## EXCERPTED DATA
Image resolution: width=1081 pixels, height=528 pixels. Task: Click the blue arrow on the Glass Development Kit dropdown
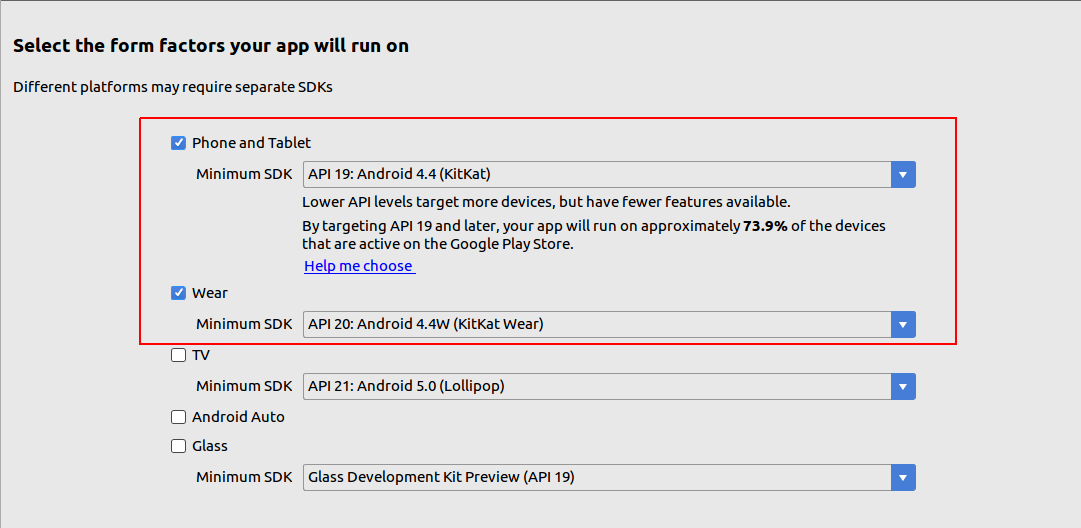(903, 477)
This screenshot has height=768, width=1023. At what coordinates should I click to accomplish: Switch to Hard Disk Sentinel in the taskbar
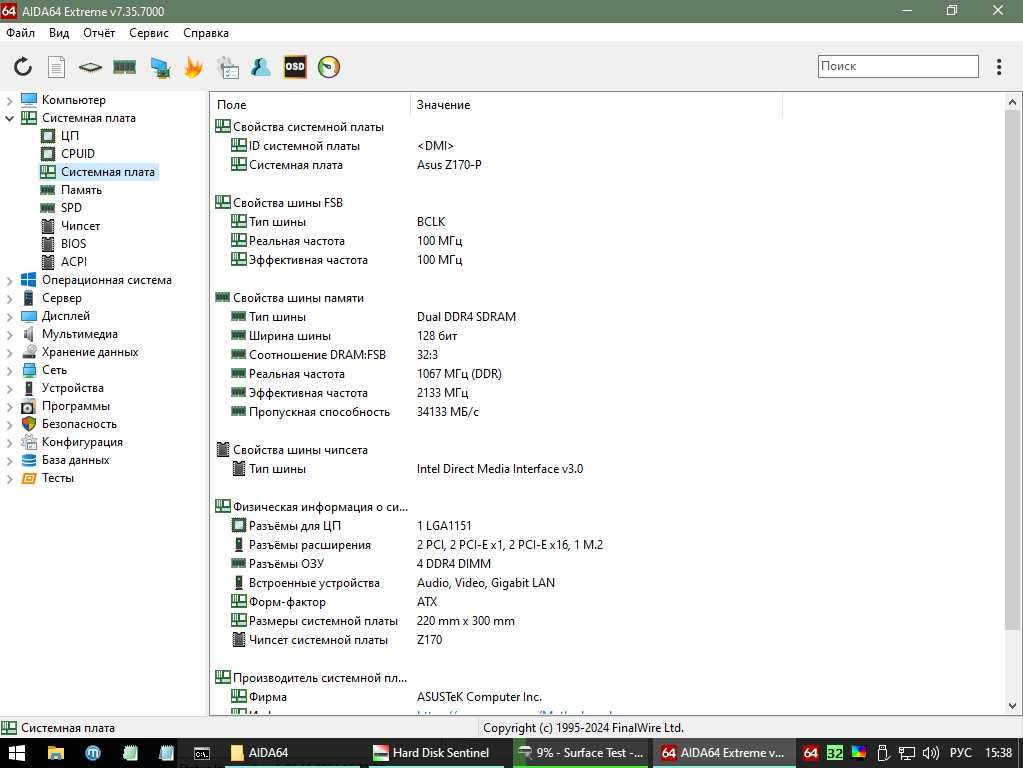431,753
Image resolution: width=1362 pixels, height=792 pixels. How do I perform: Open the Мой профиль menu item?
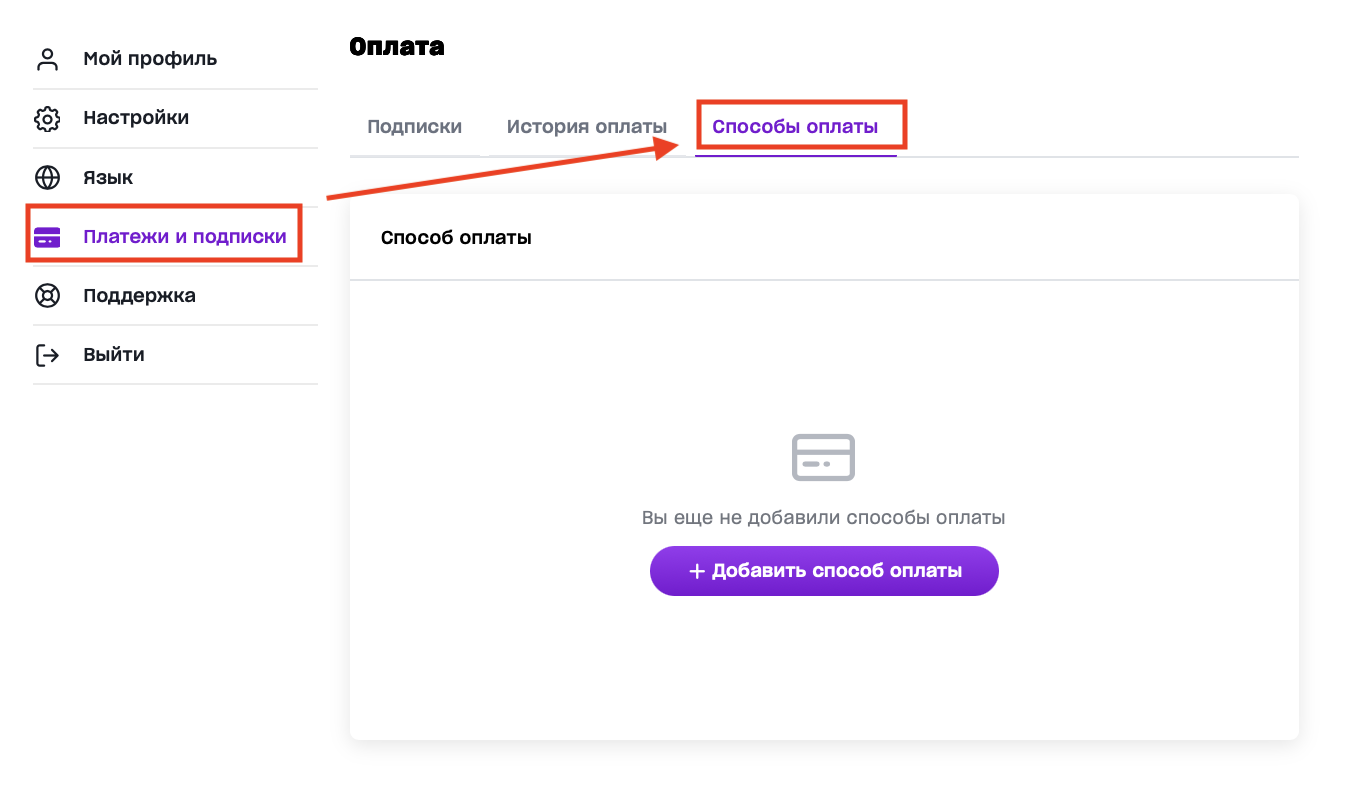point(150,59)
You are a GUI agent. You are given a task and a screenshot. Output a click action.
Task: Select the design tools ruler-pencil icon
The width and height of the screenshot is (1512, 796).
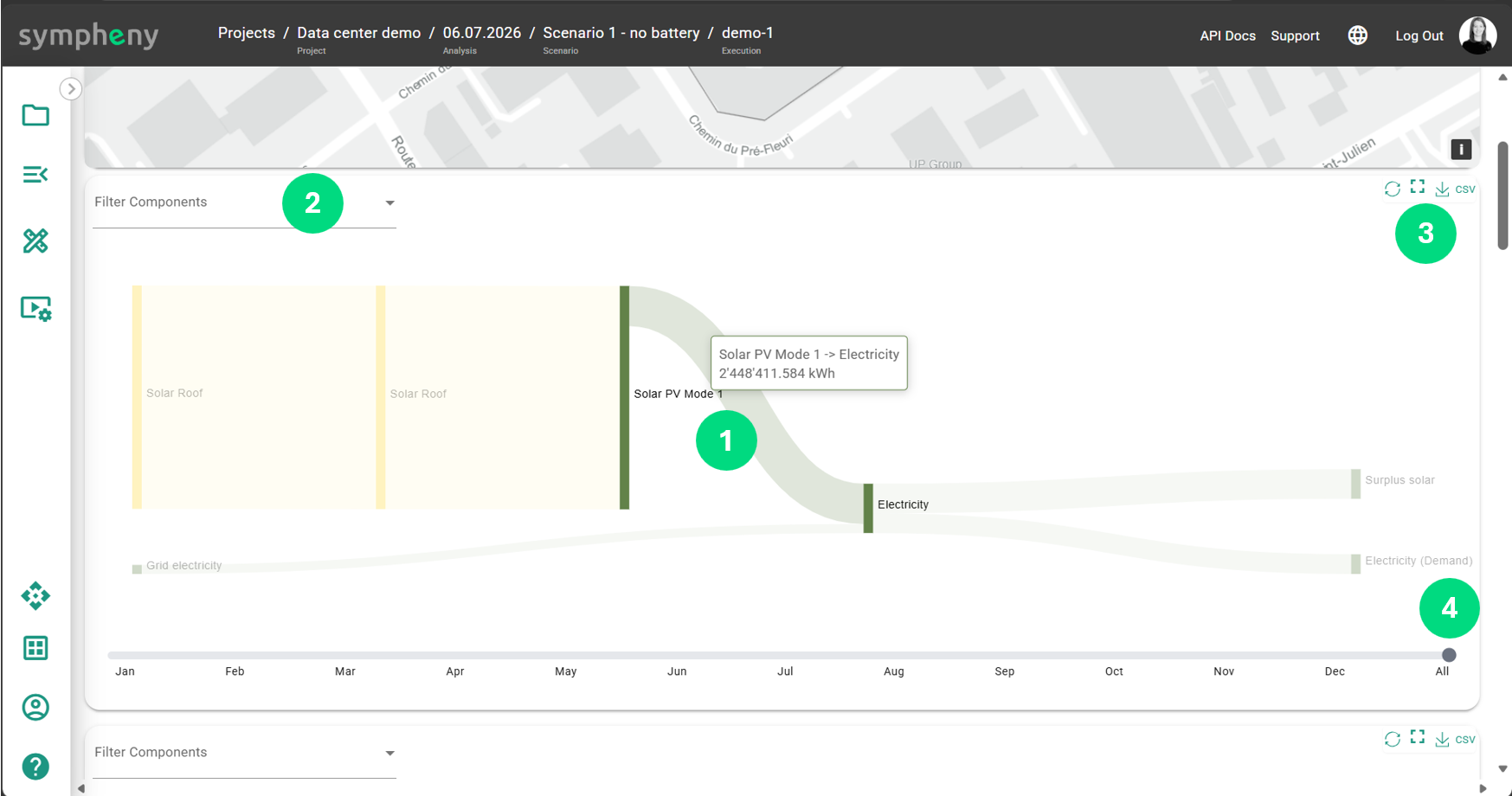point(35,241)
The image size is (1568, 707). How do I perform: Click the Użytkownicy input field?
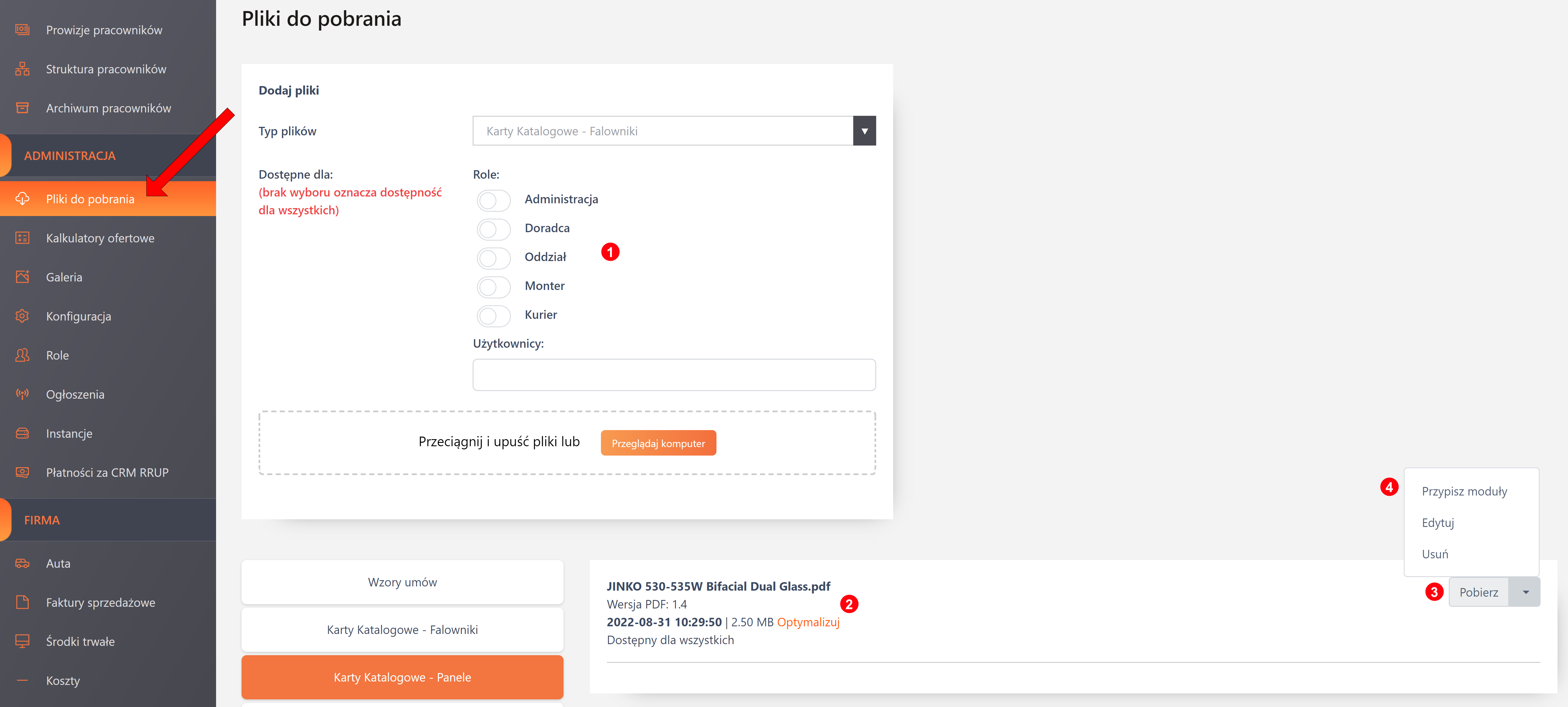673,375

## WHAT NEEDS TO BE DONE
Pull out every line of the records that contains the word "pixels", and list those lines in the order they appear.

## OUTPUT FOR THIS TASK
Image resolution: width=1081 pixels, height=528 pixels. Task: Click the blue arrow on the Glass Development Kit dropdown
Image resolution: width=1362 pixels, height=792 pixels. How do I perform: Open the Мой профиль menu item?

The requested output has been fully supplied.